[Include Telegraf version, operating system name, and other relevant details]
Telegraf 1.9.1 (git: HEAD 20636091)
CentOS 7
InfluxDB shell version: 1.7.2
sudo systemctl stop puppet.serviceSELECT last("pid_count") FROM "autogen"."procstat_lookup" WHERE ("systemd_unit" = 'puppet.service') AND time > now()-2m GROUP BY "myTag"name: procstat_lookup
tags: myTag1
time last
---- ----
1547670360000000000 0
name: procstat_lookup
tags: myTag1
time last
---- ----
1547670360000000000 1
I only learned a bit of GO to read the source code, but from what I understood, the problem is that here len(pids) is not enough, since running systemctl show puppet.service when the service is not running will give MainPID=0 (see also #3612) and systemdUnitPIDs() does not check for zero values.
[Include gist of relevant config, logs, etc.]
[[inputs.procstat]]
systemd_unit = "puppet.service"
There are cases where MainPID=0 when the service is running, which seems to be caused by using the incorrect systemd unit, or incorrectly constructed file. Maybe systemdUnitPIDs() should check for zero values to encourage the proper use of the units/files. ...or maybe it should check for the pids in a different way as many of the units/files are created by default when installing a service.
A different way to check if the service is running could be by checking the SubState or the ActiveState in the same way that the MainPID is being currently obtained.
In any case it would be good if someone could confirm if this is a bug or if it has something to do with my setup, so I can know how to proceed :)
That's a great suggestion. It seems like pid_count is a bad place to populate if MainPID=0 as the service has many child processes. There would also need to be a new path to determine "running" if that is the case, likely using the method you linked to - systemctl show -p SubState something.service. I suppose for compatibility sake, we set pid_count to 1 if the 'SubState' is "running" and 0 otherwise.
Since 0 is not a valid PID, we should just check for it and skip it when reading the MainPID. The pid_count isn't meant to indicate if the service is running or not, just how many pids were found. We will likely have a solution for monitoring systemd service status in #4823.

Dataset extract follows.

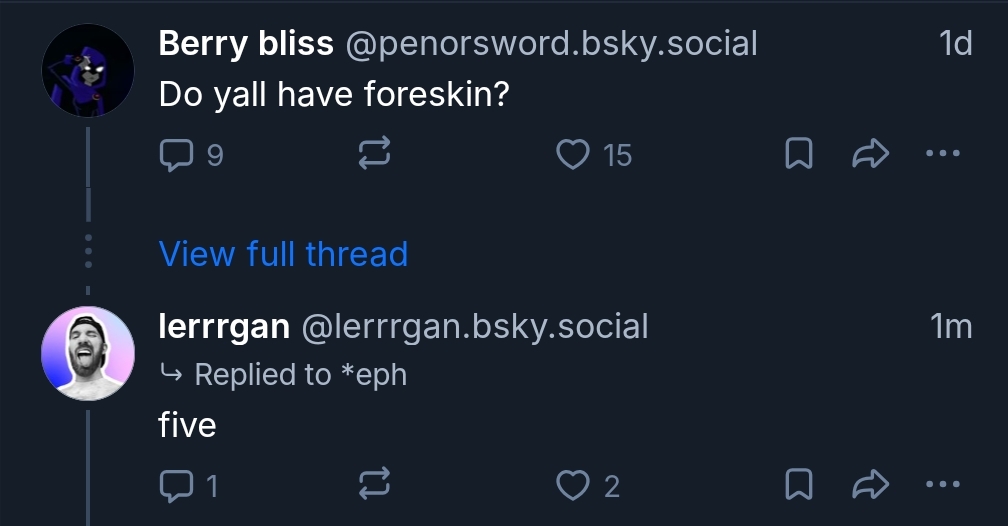Viewport: 1008px width, 526px height.
Task: Open lerrrgan's profile avatar
Action: coord(88,353)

Agreed, though I feel we should drop the pid_count metric entirely if systemd_unit is specified because it doesn't give any sort of accurate count as there will always only be a single pid in MainPID
edit:
If we do keep pid_count for systemd, I do think we should set it to 1 if the service is running (even if mainpid is 0) for more consistent behavior with properly configured/named services.
@danielnelson I thought that was what it was meant to do as per #4237
This plugin doesn't report if systemd thinks a service is running or not, it searches for PIDs and then reads the process information for them. This field should contain the number of PIDs that have been found, if MainPID=0 then it hasn't found any valid PIDs so it should be zero.
This is why if you are using the pidfile method and the file exists containing a PID, the pid_count will report 1 no matter if the process is running or not.
It may be that we are not finding the PIDs correctly for systemd, which would be another issue, but I don't think we need to special case systemd in any way.
Closed in #5972